** Work required **
Write out every entry exactly as it stands.
___
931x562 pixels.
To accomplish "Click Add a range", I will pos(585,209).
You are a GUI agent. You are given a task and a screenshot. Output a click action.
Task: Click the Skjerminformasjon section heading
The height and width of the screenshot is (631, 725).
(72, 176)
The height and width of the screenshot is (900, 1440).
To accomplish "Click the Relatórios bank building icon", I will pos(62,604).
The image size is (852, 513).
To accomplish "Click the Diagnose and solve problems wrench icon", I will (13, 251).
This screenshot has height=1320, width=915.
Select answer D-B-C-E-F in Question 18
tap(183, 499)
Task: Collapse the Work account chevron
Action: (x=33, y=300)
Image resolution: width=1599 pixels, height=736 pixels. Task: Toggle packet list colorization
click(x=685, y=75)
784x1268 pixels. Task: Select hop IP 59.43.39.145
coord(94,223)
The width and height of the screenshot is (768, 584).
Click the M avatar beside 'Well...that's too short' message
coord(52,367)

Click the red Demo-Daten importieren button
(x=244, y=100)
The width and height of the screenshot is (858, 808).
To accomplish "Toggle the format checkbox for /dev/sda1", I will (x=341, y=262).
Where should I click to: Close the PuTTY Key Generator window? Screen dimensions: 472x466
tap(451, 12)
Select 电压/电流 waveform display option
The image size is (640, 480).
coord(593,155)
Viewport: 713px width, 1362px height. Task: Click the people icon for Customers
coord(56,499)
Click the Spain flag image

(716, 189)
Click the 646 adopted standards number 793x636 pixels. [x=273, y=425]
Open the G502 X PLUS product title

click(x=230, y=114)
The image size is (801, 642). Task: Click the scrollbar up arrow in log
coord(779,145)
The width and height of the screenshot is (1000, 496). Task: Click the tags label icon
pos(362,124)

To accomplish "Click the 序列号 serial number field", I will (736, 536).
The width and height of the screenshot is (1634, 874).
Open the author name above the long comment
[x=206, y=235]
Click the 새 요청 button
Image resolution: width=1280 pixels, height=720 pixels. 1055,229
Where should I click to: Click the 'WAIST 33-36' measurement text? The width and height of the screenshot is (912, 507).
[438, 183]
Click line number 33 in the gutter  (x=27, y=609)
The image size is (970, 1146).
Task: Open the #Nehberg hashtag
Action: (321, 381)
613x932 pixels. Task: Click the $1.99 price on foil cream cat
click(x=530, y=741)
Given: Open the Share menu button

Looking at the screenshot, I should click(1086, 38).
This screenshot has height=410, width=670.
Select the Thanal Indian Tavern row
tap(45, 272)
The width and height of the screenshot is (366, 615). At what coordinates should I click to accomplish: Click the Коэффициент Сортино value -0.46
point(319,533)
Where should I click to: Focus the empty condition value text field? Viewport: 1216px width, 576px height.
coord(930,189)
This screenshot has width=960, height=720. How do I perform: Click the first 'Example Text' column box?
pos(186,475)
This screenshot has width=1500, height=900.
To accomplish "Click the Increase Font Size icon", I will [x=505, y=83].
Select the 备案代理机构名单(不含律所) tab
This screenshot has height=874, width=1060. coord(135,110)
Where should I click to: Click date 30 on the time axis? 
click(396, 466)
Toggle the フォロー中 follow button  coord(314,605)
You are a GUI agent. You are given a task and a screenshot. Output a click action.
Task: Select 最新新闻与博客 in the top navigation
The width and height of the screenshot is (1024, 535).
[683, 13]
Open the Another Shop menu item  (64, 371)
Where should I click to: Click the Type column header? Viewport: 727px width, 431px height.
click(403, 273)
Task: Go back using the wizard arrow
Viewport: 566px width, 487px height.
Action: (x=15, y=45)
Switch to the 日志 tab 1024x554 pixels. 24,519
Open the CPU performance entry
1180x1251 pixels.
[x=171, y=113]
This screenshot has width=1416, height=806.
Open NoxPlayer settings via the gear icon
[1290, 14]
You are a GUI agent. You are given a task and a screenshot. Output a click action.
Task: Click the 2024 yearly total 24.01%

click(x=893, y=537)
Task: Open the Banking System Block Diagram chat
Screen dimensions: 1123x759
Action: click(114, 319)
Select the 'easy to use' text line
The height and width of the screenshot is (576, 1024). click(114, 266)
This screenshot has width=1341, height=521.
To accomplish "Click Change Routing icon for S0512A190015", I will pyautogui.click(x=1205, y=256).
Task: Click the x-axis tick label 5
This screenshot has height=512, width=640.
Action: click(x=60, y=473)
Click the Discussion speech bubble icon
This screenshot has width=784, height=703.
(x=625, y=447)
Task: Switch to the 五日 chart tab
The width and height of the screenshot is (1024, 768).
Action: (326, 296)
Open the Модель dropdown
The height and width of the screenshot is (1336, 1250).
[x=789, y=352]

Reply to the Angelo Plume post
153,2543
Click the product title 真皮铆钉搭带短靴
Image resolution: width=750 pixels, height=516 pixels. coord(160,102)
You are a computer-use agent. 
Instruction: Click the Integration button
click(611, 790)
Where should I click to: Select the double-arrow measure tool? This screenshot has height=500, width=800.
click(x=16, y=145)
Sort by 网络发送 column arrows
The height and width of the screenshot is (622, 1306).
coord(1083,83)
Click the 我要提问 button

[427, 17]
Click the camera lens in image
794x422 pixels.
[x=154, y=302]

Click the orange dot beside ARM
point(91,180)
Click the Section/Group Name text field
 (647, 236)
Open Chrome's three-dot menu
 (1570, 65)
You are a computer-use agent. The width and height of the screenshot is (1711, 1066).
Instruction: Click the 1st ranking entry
___
** Problem solution **
931x562 pixels.
To accomplish "Click Add a range", I will pos(585,209).
You are a GUI agent. You are given a task and a screenshot. Output a click action.
Task: Click the Skjerminformasjon section heading
The height and width of the screenshot is (631, 725).
(72, 176)
The height and width of the screenshot is (900, 1440).
To accomplish "Click the Relatórios bank building icon", I will pos(62,604).
The image size is (852, 513).
To accomplish "Click the Diagnose and solve problems wrench icon", I will (13, 251).
This screenshot has height=1320, width=915.
Select answer D-B-C-E-F in Question 18
tap(183, 499)
Task: Collapse the Work account chevron
Action: (x=33, y=300)
Image resolution: width=1599 pixels, height=736 pixels. Task: Toggle packet list colorization
click(x=685, y=75)
784x1268 pixels. Task: Select hop IP 59.43.39.145
coord(94,223)
The width and height of the screenshot is (768, 584).
Click the M avatar beside 'Well...that's too short' message
coord(52,367)

Click the red Demo-Daten importieren button
(x=244, y=100)
The width and height of the screenshot is (858, 808).
To accomplish "Toggle the format checkbox for /dev/sda1", I will (x=341, y=262).
Where should I click to: Close the PuTTY Key Generator window? Screen dimensions: 472x466
tap(451, 12)
Select 电压/电流 waveform display option
The image size is (640, 480).
coord(593,155)
Viewport: 713px width, 1362px height. Task: Click the people icon for Customers
coord(56,499)
Click the Spain flag image

(716, 189)
Click the 646 adopted standards number 793x636 pixels. [x=273, y=425]
Open the G502 X PLUS product title

click(x=230, y=114)
The image size is (801, 642). Task: Click the scrollbar up arrow in log
coord(779,145)
The width and height of the screenshot is (1000, 496). Task: Click the tags label icon
pos(362,124)

To accomplish "Click the 序列号 serial number field", I will (736, 536).
The width and height of the screenshot is (1634, 874).
Open the author name above the long comment
[x=206, y=235]
Click the 새 요청 button
Image resolution: width=1280 pixels, height=720 pixels. 1055,229
Where should I click to: Click the 'WAIST 33-36' measurement text? The width and height of the screenshot is (912, 507).
[438, 183]
Click line number 33 in the gutter  (x=27, y=609)
The image size is (970, 1146).
Task: Open the #Nehberg hashtag
Action: (321, 381)
613x932 pixels. Task: Click the $1.99 price on foil cream cat
click(x=530, y=741)
Given: Open the Share menu button

Looking at the screenshot, I should click(1086, 38).
This screenshot has height=410, width=670.
Select the Thanal Indian Tavern row
tap(45, 272)
The width and height of the screenshot is (366, 615). At what coordinates should I click to accomplish: Click the Коэффициент Сортино value -0.46
point(319,533)
Where should I click to: Focus the empty condition value text field? Viewport: 1216px width, 576px height.
coord(930,189)
This screenshot has width=960, height=720. How do I perform: Click the first 'Example Text' column box?
pos(186,475)
This screenshot has width=1500, height=900.
To accomplish "Click the Increase Font Size icon", I will [x=505, y=83].
Select the 备案代理机构名单(不含律所) tab
This screenshot has height=874, width=1060. coord(135,110)
Where should I click to: Click date 30 on the time axis? 
click(396, 466)
Toggle the フォロー中 follow button  coord(314,605)
You are a GUI agent. You are given a task and a screenshot. Output a click action.
Task: Select 最新新闻与博客 in the top navigation
The width and height of the screenshot is (1024, 535).
[683, 13]
Open the Another Shop menu item  (64, 371)
Where should I click to: Click the Type column header? Viewport: 727px width, 431px height.
click(403, 273)
Task: Go back using the wizard arrow
Viewport: 566px width, 487px height.
Action: (x=15, y=45)
Switch to the 日志 tab 1024x554 pixels. 24,519
Open the CPU performance entry
1180x1251 pixels.
[x=171, y=113]
This screenshot has width=1416, height=806.
Open NoxPlayer settings via the gear icon
[1290, 14]
You are a GUI agent. You are given a task and a screenshot. Output a click action.
Task: Click the 2024 yearly total 24.01%

click(x=893, y=537)
Task: Open the Banking System Block Diagram chat
Screen dimensions: 1123x759
Action: click(114, 319)
Select the 'easy to use' text line
The height and width of the screenshot is (576, 1024). click(114, 266)
This screenshot has width=1341, height=521.
To accomplish "Click Change Routing icon for S0512A190015", I will pyautogui.click(x=1205, y=256).
Task: Click the x-axis tick label 5
This screenshot has height=512, width=640.
Action: click(x=60, y=473)
Click the Discussion speech bubble icon
This screenshot has width=784, height=703.
(x=625, y=447)
Task: Switch to the 五日 chart tab
The width and height of the screenshot is (1024, 768).
Action: (326, 296)
Open the Модель dropdown
The height and width of the screenshot is (1336, 1250).
[x=789, y=352]

Reply to the Angelo Plume post
153,2543
Click the product title 真皮铆钉搭带短靴
Image resolution: width=750 pixels, height=516 pixels. coord(160,102)
You are a computer-use agent. 
Instruction: Click the Integration button
click(611, 790)
Where should I click to: Select the double-arrow measure tool? This screenshot has height=500, width=800.
click(x=16, y=145)
Sort by 网络发送 column arrows
The height and width of the screenshot is (622, 1306).
coord(1083,83)
Click the 我要提问 button

[427, 17]
Click the camera lens in image
794x422 pixels.
[x=154, y=302]

Click the orange dot beside ARM
point(91,180)
Click the Section/Group Name text field
 (647, 236)
Open Chrome's three-dot menu
 (1570, 65)
You are a computer-use agent. The width and height of the screenshot is (1711, 1066).
Instruction: Click the 1st ranking entry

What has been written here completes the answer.